LETTER 148. TO H.W. BATES. Down, November 25th {1862?}.

I should think it was not necessary to get a written agreement. (148/1. Mr. Bates' book, "A Naturalist on the Amazons," was published in 1863.) I have never had one from Murray. I suppose you have a letter with terms; if not, I should think you had better ask for one to prevent misunderstandings. I think Sir C. Lyell told me he had not any formal agreements. I am heartily glad to hear that your book is progressing. Could you find me some place, even a footnote (though these are in nine cases out of ten objectionable), where you could state, as fully as your materials permit, all the facts about similar varieties pairing,—at a guess how many you caught, and how many now in your collection? I look at this fact as very important; if not in your book, put it somewhere else, or let me have cases.

I entirely agree with you on the enormous advantage of thoroughly studying one group.

I really have no criticism to make. (148/2. Mr. Bates' paper on mimetic butterflies was read before the Linnean Society, November 21st, 1861, and published in the "Linn. Soc. Trans." XXIII., 1862, page 495, under the title of "Contributions to an Insect Fauna of the Amazon Valley.") Style seems to me very good and clear; but I much regret that in the title or opening passage you did not blow a loud trumpet about what you were going to show. Perhaps the paper would have been better more divided into sections with headings. Perhaps you might have given somewhere rather more of a summary on the progress of segregation of varieties, and not referred your readers to the descriptive part, excepting such readers as wanted minute detail. But these are trifles: I consider your paper as a most admirable production in every way. Whenever I come to variation under natural conditions (my head for months has been exclusively occupied with domestic varieties), I shall have to study and re-study your paper, and no doubt shall then have to plague you with questions. I am heartily glad to hear that you are well. I have been compelled to write in a hurry; so excuse me.

LETTER 149. TO T.H. HUXLEY. Down, December 7th {1862}.

I was on the point of adding to an order to Williams & Norgate for your Lectures (149/1. "A Course of Six Lectures to Working Men," published in six pamphlets by Hardwicke, and later as a book. See Letter 156.) when they arrived, and much obliged I am. I have read them with interest, and they seem to me very good for this purpose and capitally written, as is everything which you write. I suppose every book nowadays requires some pushing, so that if you do not wish these lectures to be extensively circulated, I suppose they will not; otherwise I should think they would do good and spread a taste for the natural sciences. Anyhow, I have liked them; but I get more and more, I am sorry to say, to care for nothing but Natural History; and chiefly, as you once said, for the mere species question. I think I liked No. III. the best of all. I have often said and thought that the process of scientific discovery was identical with everyday thought, only with more care; but I never succeeded in putting the case to myself with one-tenth of the clearness with which you have done. I think your second geological section will puzzle your non-scientific readers; anyhow, it has puzzled me, and with the strong middle line, which must represent either a line of stratification or some great mineralogical change, I cannot conceive how your statement can hold good.

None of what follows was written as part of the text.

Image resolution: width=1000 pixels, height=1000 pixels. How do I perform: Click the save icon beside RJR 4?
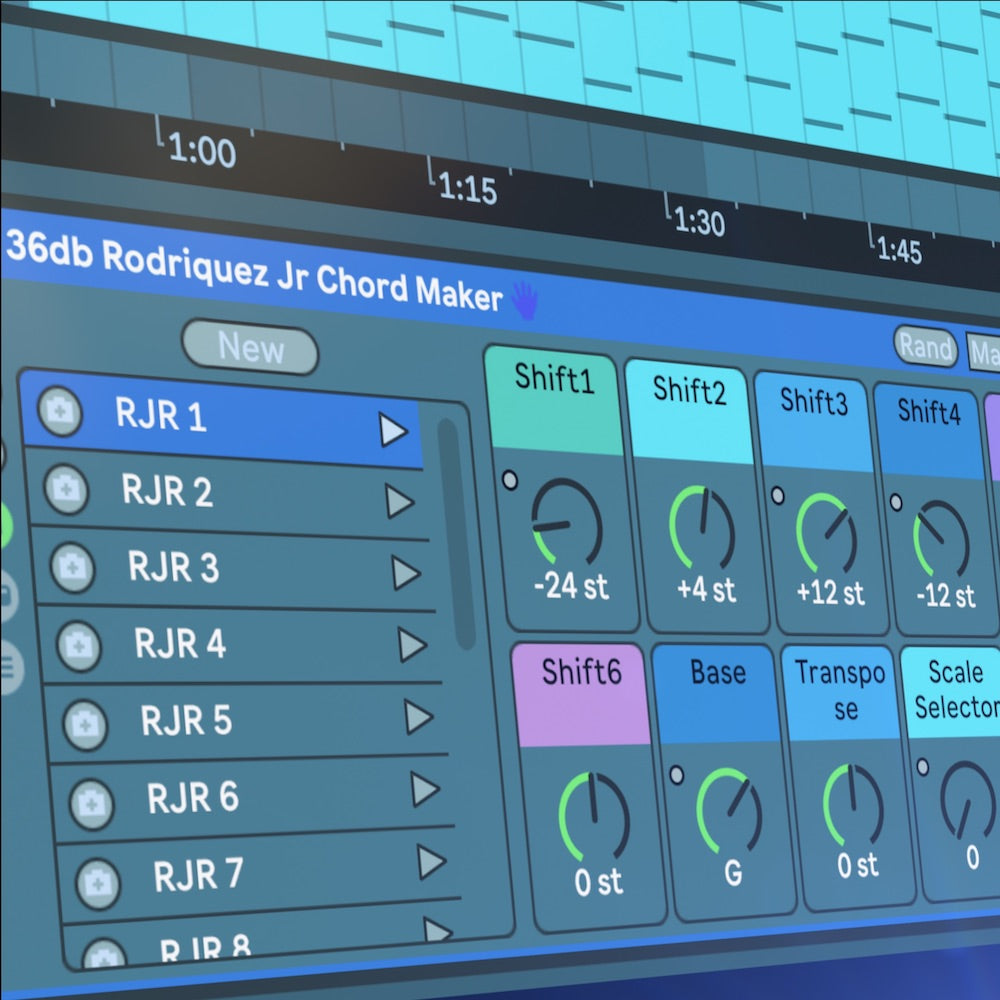[x=79, y=645]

I am very glad to hear of your "three-year-old" vigour {?}; but I fear, with all your multifarious work, that your book on Man will necessarily be delayed. You bad man; you say not a word about Mrs. Huxley, of whom my wife and self are always truly anxious to hear.

P.S. I see in the "Cornhill Magazine" a notice of a work by Cohn, which apparently is important, on the contractile tissue of plants. (149/2. "Ueber contractile Gewebe im Pflanzenreiche." "Abhand. der Schlesischen Gesellschaft fur vaterlandische Cultur," Heft I., 1861.) You ought to have it reviewed. I have ordered it, and must try and make out, if I can, some of the accursed german, for I am much interested in the subject, and experimented a little on it this summer, and came to the conclusion that plants must contain some substance most closely analogous to the supposed diffused nervous matter in the lower animals; or as, I presume, it would be more accurate to say with Cohn, that they have contractile tissue.

Lecture VI., page 151, line 7 from top—wetting FEET or bodies? (Miss Henrietta Darwin's criticism.) (149/3. Lecture VI., page 151: Lamarck "said, for example, that the short-legged birds, which live on fish, had been converted into the long-legged waders by desiring to get the fish without wetting their feet."

Their criticisms on Lectures IV. and VI. are on a separate piece of undated paper, and must belong to a letter of later date; only three lectures were published by December 7th, 1862.)

Lecture IV., page 89—Atavism.

You here and there use atavism = inheritance. Duchesne, who, I believe, invented the word, in his Strawberry book confined it, as every one has since done, to resemblance to grandfather or more remote ancestor, in contradistinction to resemblance to parents.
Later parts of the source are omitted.